▸ Document segment:
A Quick Introduction to PyTorch 2.0

PyTorch 2.0 is out! And it comes with plenty of updates. Also NVIDIA GTC March 2023 is around the corner, to celebrate they've given me an RTX 4080 to giveaway!

PyTorch 2.0 with 2 as text and PyTorch logo as 0

30-second intro

The official version of PyTorch 2.0 comes out today (March 15 2023)!

With the main improvement being speed.

This comes via a single backwards-compatible line.

torch.compile() 

In other words, after you create your model, you can pass it to torch.compile() to recieve a compiled model and in turn expect speedups in training and inference on newer GPUs.

Before PyTorch 2.0

import torch

model = create_model()

### Train model ###

### Test model ###

After PyTorch 2.0

import torch

model = create_model()
compiled_model = torch.compile(model) # <- new!

### Train model ### <- faster!

### Test model ### <- faster!
PyTorch 2.0 introduces the new torch.compile() which does a bunch of behind-the-scenes optimizations to make your models faster.

Speedups

But these are just words, how much faster is it actually?

▸ Task prompt: Reproduce the PyTorch 2.0 introduction word for word, starting with "A Quick Introduction" and going on through "(March 15 2023)!". The listing has no connection to the PyTorch 2.0 introduction.

▸ Source material:
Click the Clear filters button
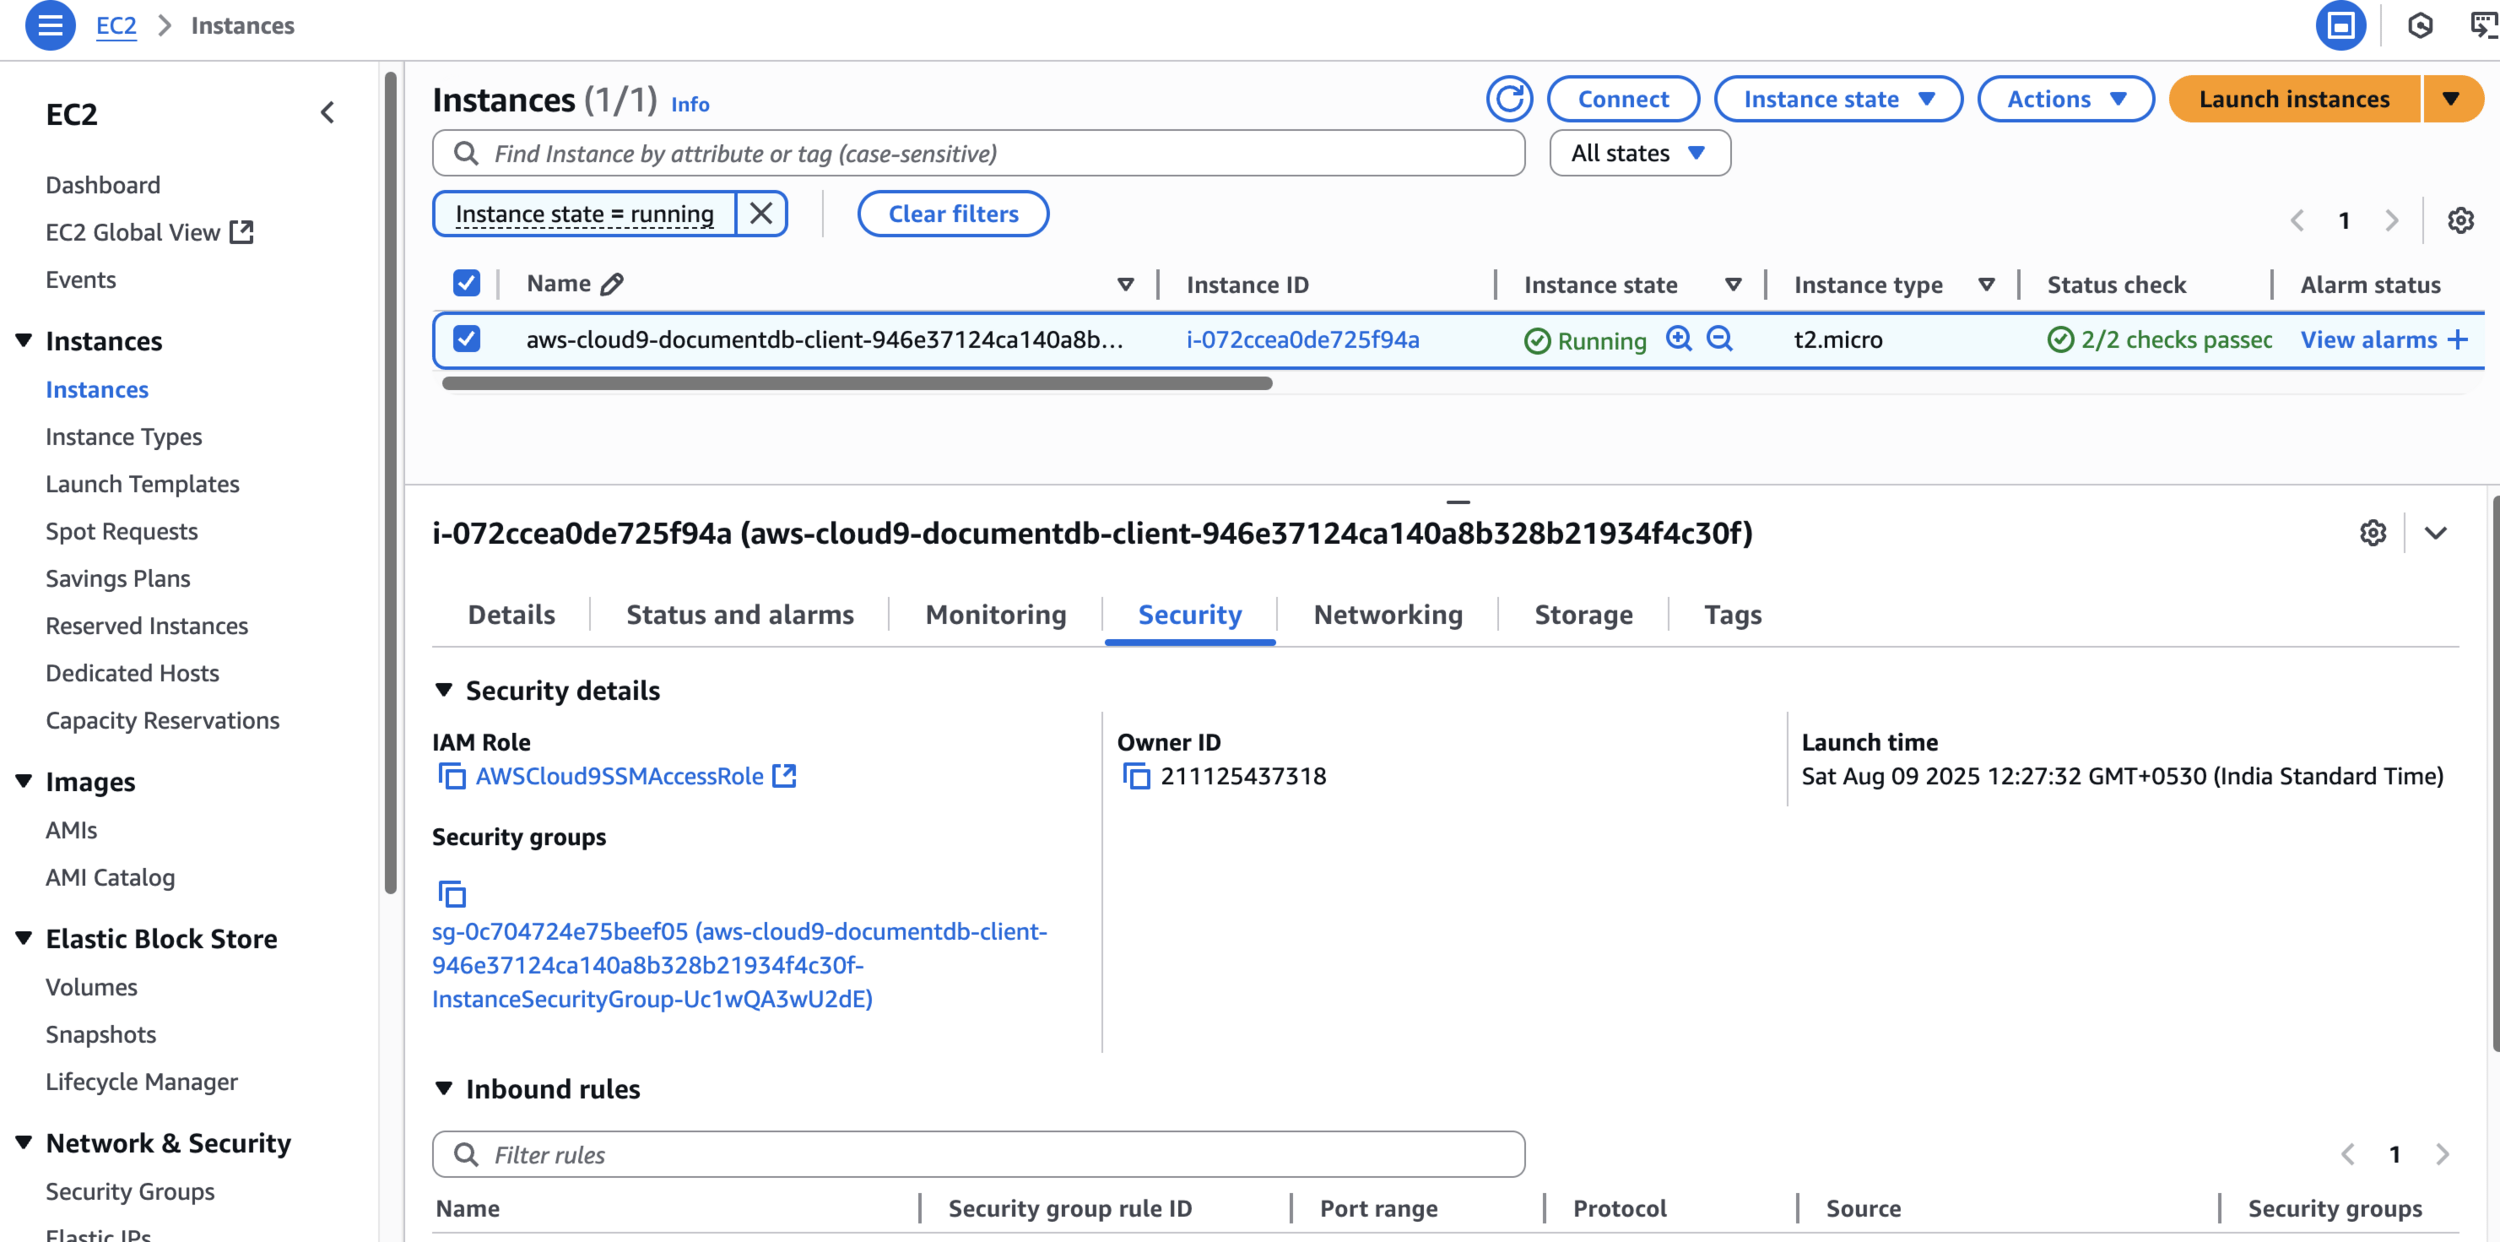Viewport: 2500px width, 1242px height. tap(952, 214)
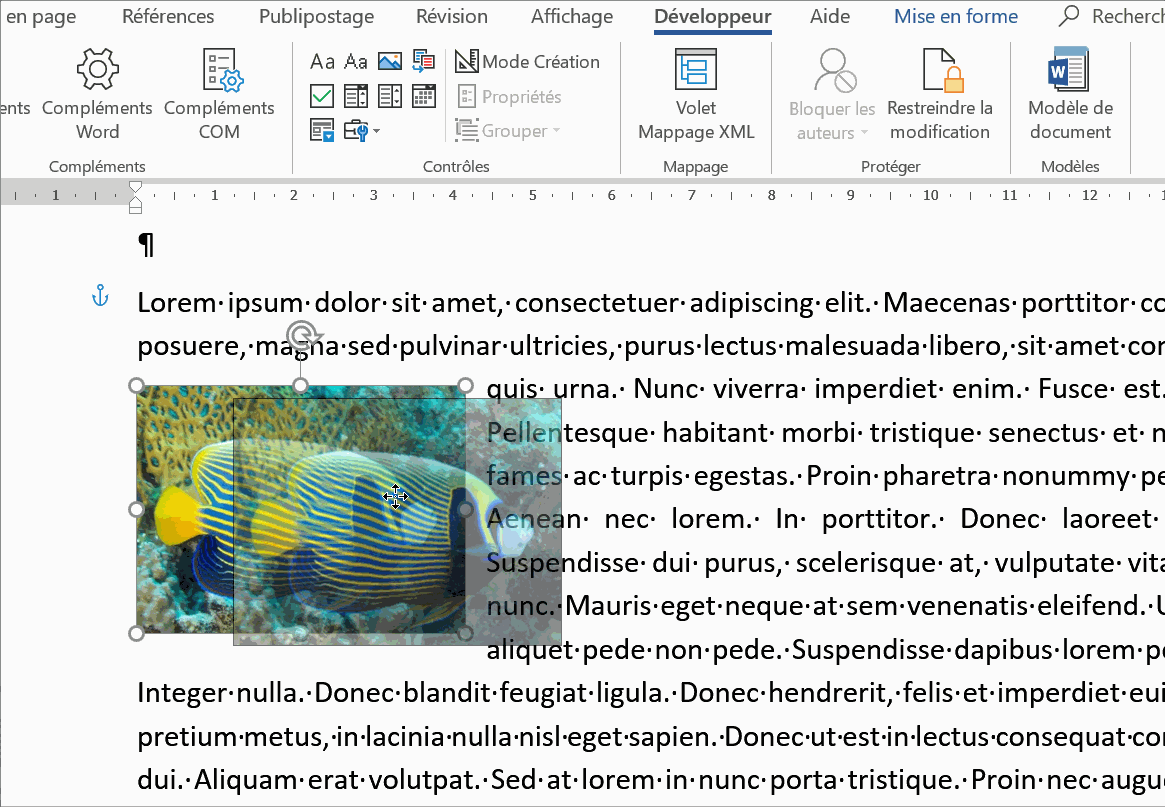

▸ Written solution:
A Quick Introduction to PyTorch 2.0

PyTorch 2.0 is out! And it comes with plenty of updates. Also NVIDIA GTC March 2023 is around the corner, to celebrate they've given me an RTX 4080 to giveaway!

PyTorch 2.0 with 2 as text and PyTorch logo as 0

30-second intro

The official version of PyTorch 2.0 comes out today (March 15 2023)!